Powder X-ray diffraction is used to analyze crystalline materials by measuring how X-rays scatter from ordered atomic planes. Because hard X-rays have wavelengths similar to the spacing between atoms in crystals, they can interact with those planes and produce diffraction patterns that reveal structural information. The resulting peak positions, intensities, and widths provide a characteristic fingerprint that can be used to identify crystalline phases and evaluate data quality.
X-rays for diffraction are generated in an X-ray tube. Electrons are emitted from a heated tungsten filament and accelerated toward a metal target by high voltage. When the electrons strike the target, they produce both continuous Bremsstrahlung radiation and characteristic X-rays. The process is inefficient: most of the energy becomes heat, so cooling is essential. Instability in cooling conditions, such as fluctuations in water temperature, can affect X-ray intensity and therefore data stability.
For diffraction analysis, characteristic radiation is preferred, especially the Kα1 line, because it has high intensity and a well-defined wavelength. A stable, well-defined wavelength produces sharper and more accurate diffraction peaks, which improves confidence in phase identification.
A diffractometer directs X-rays from the source through optics, onto the sample, and then to a detector. The goniometer controls and measures the relevant angles. In common powder diffraction measurements, Bragg-Brentano geometry is often used because it maintains focusing conditions and provides high intensity when the sample surface is properly positioned between the incident and diffracted beams.

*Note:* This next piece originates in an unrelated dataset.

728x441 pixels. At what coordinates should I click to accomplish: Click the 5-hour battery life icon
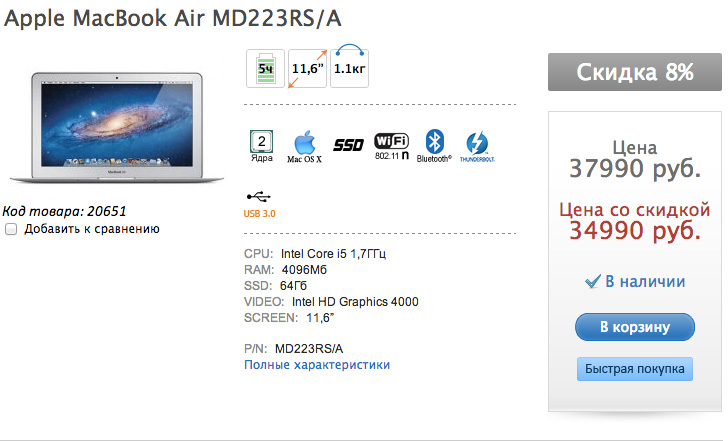pyautogui.click(x=265, y=68)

Bragg’s Law describes the condition for constructive interference: nλ=2dsinθ. Here, (n) is an integer, λ is the X-ray wavelength, (d) is the spacing between crystal planes, and θ is the diffraction angle. When this relationship is satisfied, scattered X-rays reinforce one another and produce a diffraction peak. Each peak corresponds to a specific d-spacing and a specific set of crystal planes. These planes are labeled using Miller indices, written as (hkl).
A crystal is defined by a repeating atomic arrangement, described by a unit cell with three lattice vectors and three angles. The symmetry of the unit cell determines the crystal system. High-symmetry systems, such as cubic materials, generally produce simpler diffraction patterns, while lower-symmetry systems, such as hexagonal materials, tend to produce more complex patterns.

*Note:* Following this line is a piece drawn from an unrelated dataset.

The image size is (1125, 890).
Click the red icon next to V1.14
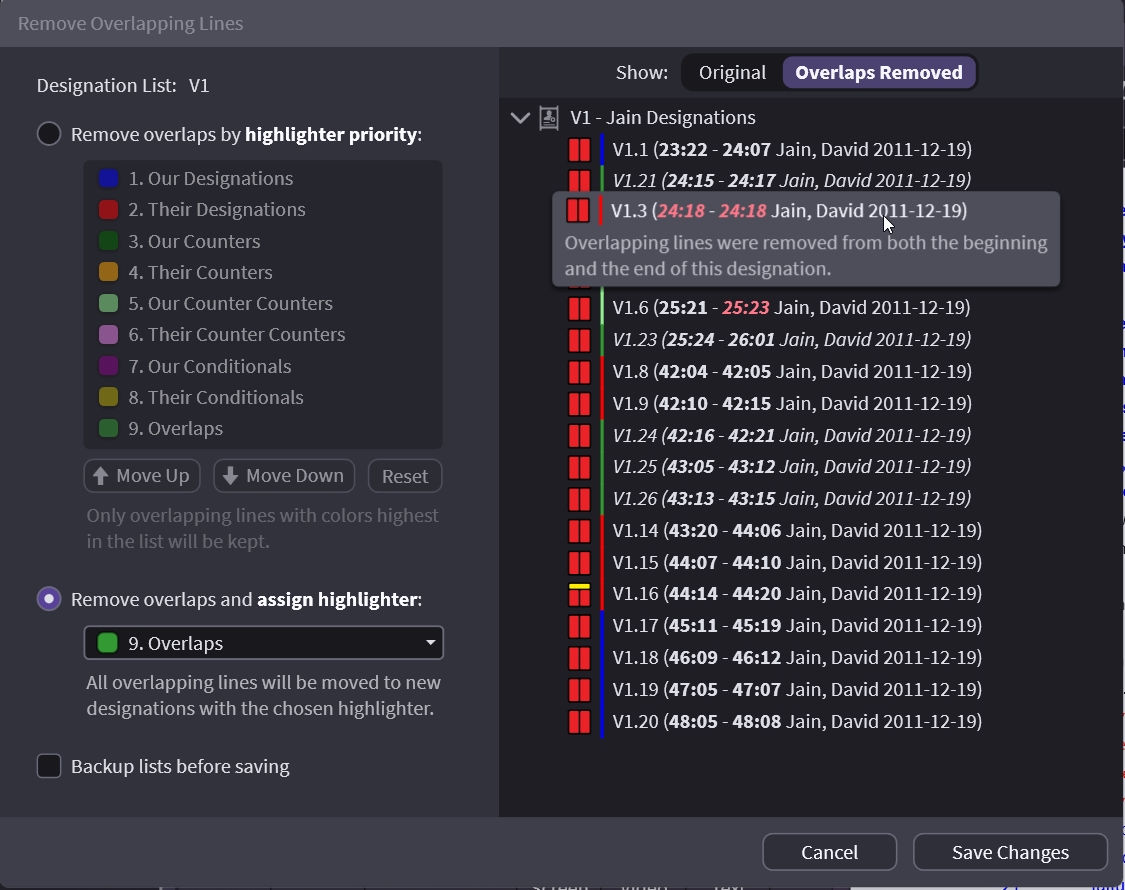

Peak positions are controlled primarily by lattice parameters and the X-ray wavelength. However, they can also be affected by instrumental and sample-related errors. One of the most important sources of systematic peak shift is sample displacement, especially when the sample surface is not level with the reference height of the holder. A small shift of roughly 0.02° to 0.04° can be common, but a shift around 0.5° is significant and usually indicates a sample-height or alignment problem.
Peak width contains information about crystallite size and lattice distortion. Small crystallites broaden peaks, a relationship commonly described using the Scherrer equation. Lattice strain or distortion can also broaden peaks and may be treated using approaches such as the Wilson equation. Peak intensity depends on the structure factor, preferred orientation, and particle statistics. Because intensity is sensitive to sample preparation and particle distribution, peak positions are often more reliable than intensities for initial phase identification.
Phase identification depends on comparing measured diffraction data against reference databases using search-match software. Common databases include ICDD products such as PDF-5+ and PDF-4/Axiom, the Inorganic Crystal Structure Database, and the open-access Crystallography Open Database. Search reliability can be improved by narrowing the possible entries, for example by using elemental information or creating subfiles tailored to the expected sample chemistry.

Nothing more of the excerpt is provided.